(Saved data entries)
——————————

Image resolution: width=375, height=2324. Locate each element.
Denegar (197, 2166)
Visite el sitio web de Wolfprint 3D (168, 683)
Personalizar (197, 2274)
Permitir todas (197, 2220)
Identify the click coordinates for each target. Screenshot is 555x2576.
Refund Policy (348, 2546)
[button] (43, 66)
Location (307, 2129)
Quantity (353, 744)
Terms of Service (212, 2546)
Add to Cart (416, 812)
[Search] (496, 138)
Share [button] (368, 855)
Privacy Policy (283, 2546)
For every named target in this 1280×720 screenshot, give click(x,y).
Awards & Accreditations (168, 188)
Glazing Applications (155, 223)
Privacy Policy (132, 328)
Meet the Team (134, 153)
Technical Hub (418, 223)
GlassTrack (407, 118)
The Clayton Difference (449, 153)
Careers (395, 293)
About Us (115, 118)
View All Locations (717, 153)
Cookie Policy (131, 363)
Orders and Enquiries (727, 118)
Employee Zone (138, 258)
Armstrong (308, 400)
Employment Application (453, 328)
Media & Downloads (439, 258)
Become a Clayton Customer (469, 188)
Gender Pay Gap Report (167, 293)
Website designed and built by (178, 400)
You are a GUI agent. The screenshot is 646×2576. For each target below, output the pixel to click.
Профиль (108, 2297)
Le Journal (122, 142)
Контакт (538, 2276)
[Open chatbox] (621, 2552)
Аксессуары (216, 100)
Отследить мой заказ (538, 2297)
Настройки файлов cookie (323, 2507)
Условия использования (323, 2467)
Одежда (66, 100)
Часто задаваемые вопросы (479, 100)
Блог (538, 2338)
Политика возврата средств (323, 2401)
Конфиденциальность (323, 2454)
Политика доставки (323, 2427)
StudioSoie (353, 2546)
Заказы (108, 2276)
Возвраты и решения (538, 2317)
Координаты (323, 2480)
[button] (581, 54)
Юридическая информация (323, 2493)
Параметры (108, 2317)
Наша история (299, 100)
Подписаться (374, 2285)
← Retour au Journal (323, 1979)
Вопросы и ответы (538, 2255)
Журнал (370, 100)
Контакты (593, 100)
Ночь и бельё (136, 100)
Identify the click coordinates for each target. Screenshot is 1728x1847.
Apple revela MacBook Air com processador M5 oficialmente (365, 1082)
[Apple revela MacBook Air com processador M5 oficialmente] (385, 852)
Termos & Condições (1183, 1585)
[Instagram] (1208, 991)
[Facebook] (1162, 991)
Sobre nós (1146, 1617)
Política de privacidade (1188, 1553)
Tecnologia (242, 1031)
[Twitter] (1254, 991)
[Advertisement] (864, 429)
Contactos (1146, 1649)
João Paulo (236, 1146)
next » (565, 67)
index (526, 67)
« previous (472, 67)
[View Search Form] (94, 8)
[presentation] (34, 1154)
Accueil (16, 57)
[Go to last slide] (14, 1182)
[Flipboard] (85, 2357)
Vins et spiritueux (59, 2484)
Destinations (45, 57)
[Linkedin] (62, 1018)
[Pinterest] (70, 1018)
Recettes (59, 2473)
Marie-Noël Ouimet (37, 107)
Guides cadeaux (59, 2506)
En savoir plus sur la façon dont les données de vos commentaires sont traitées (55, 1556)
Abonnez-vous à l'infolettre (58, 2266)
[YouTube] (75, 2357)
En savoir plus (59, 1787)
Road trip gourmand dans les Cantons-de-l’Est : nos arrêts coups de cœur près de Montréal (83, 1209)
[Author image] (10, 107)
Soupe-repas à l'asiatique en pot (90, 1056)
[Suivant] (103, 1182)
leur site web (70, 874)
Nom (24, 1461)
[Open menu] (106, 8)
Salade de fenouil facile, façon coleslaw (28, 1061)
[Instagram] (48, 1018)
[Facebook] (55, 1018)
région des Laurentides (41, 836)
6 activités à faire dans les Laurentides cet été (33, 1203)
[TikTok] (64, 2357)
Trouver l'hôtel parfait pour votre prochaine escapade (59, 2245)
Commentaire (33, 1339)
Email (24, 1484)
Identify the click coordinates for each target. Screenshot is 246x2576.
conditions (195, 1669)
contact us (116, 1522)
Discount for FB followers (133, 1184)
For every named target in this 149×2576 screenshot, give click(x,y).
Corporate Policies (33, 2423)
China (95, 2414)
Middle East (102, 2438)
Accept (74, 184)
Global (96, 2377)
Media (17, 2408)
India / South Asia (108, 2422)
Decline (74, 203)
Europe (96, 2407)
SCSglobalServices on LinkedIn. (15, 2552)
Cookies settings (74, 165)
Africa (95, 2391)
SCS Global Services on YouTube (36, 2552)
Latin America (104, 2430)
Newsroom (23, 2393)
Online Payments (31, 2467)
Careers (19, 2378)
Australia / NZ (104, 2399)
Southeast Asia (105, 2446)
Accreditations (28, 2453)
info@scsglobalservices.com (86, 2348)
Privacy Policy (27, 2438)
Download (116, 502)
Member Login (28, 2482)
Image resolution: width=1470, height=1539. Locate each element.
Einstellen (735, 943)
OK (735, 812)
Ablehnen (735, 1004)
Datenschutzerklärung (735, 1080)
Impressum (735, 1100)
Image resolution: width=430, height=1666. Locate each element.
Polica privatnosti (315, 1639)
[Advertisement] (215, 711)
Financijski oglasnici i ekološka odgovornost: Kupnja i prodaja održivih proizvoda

——————————

YOUR OBJECTIVE: For the word "click", show every line of the entries that holds it.

EXERCISE OUTPUT:
Identify the click coordinates for each target. Screenshot is 555x2576.
For every named target in this 1280×720 screenshot, give click(x,y).
You are a GUI agent. The screenshot is 646×2576. For each target below, output the pixel to click.
Identify the click coordinates for each target. Screenshot is 1728x1847.
Identify the click coordinates for each target. Screenshot is 246x2576.
For every named target in this 149×2576 screenshot, give click(x,y).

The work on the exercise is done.